On the drive shaft 90 there is also a cable drum 96 between the drive wheels 84 , on which a traction cable 98 can be wound, which is fastened with a cable end 100 to a transmission lever 102 which, with its end opposite an attachment point of the cable end 100 , rotates about a pivot point 104 a frame cross strut 106 is mounted, which extends parallel to the transverse direction 62 in the laying carriage frame 24 .

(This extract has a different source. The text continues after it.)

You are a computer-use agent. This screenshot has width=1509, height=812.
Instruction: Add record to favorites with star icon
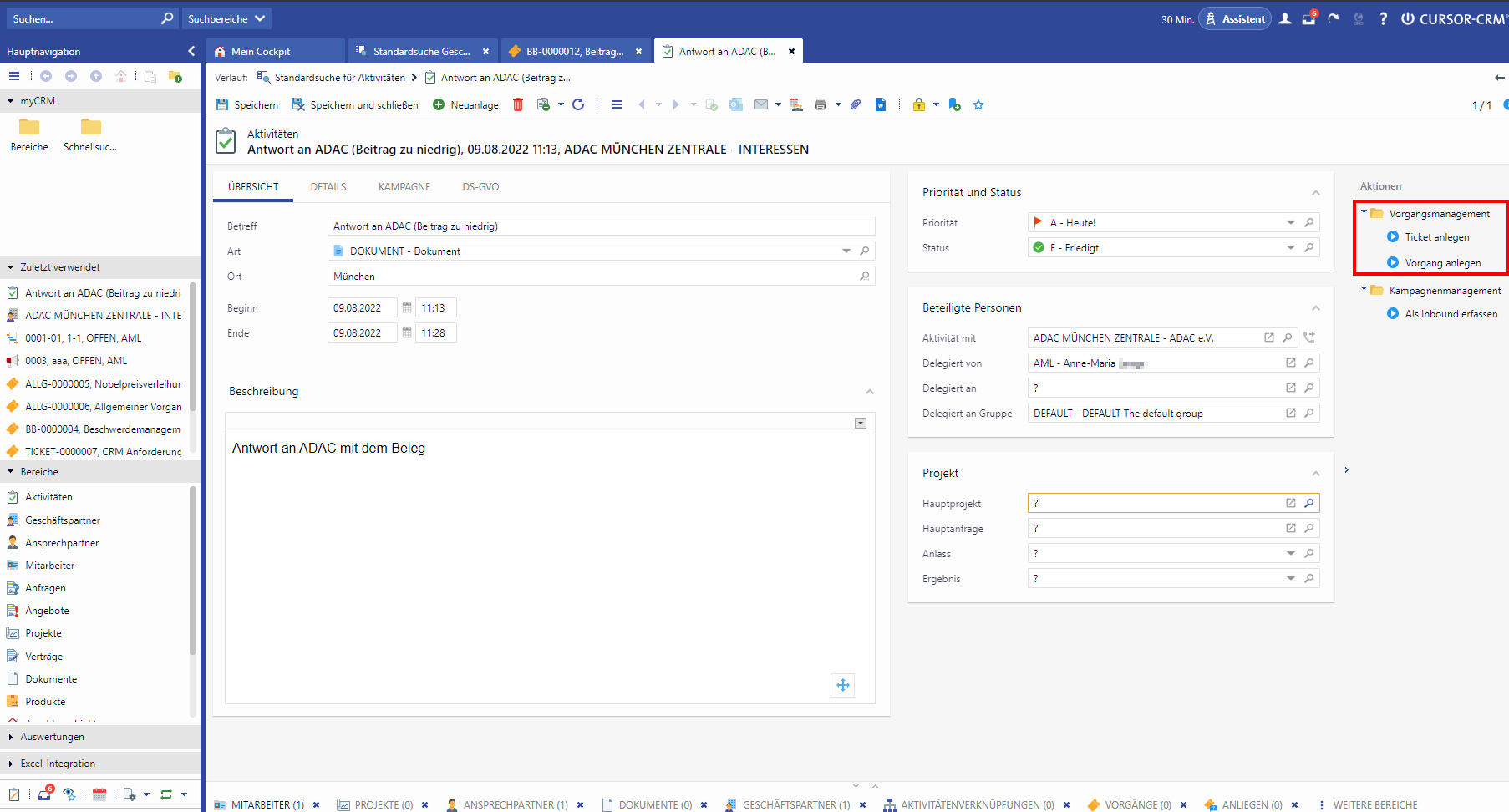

A pull rod 108 of a gas spring 110 engages on this transmission lever 102 , namely between the fastening point of the rope end 100 and the fulcrum 104 thereof, the gas spring with its housing 112 being held on a holding lever 114 which on the one hand cross-struts 106 and on the other hand, is held on a further frame cross strut 116 , which runs parallel to the frame cross strut 106 , the gas spring 110 lying between the two frame cross struts 106 and 116 , and preferably extending parallel to the latter, and being located between the holding lever 114 and the transmission lever 102 .

The gas spring 110 is mounted with pretension so that a tension corresponding to the translation ratios in the transmission lever 102 translates pretension acts on the pull rope and the pull rope in turn again via the rope drum 96 a the pretension of the gas spring with the corresponding gear ratios corresponding torque on the drive shaft 90 applies, which is directed counter to a torque which acts on the drive shaft 90 through the mass of the material specification unit 36 and the laying unit 52 . So that the effect of gravity is substantially balanced, so that the gear motor 92 is no longer constantly burdened by the action of the masses of the material specification unit 36 and the laying unit 52 , but its force only to accelerate the material specification unit 36 and laying unit 52 in the height direction 70th is required.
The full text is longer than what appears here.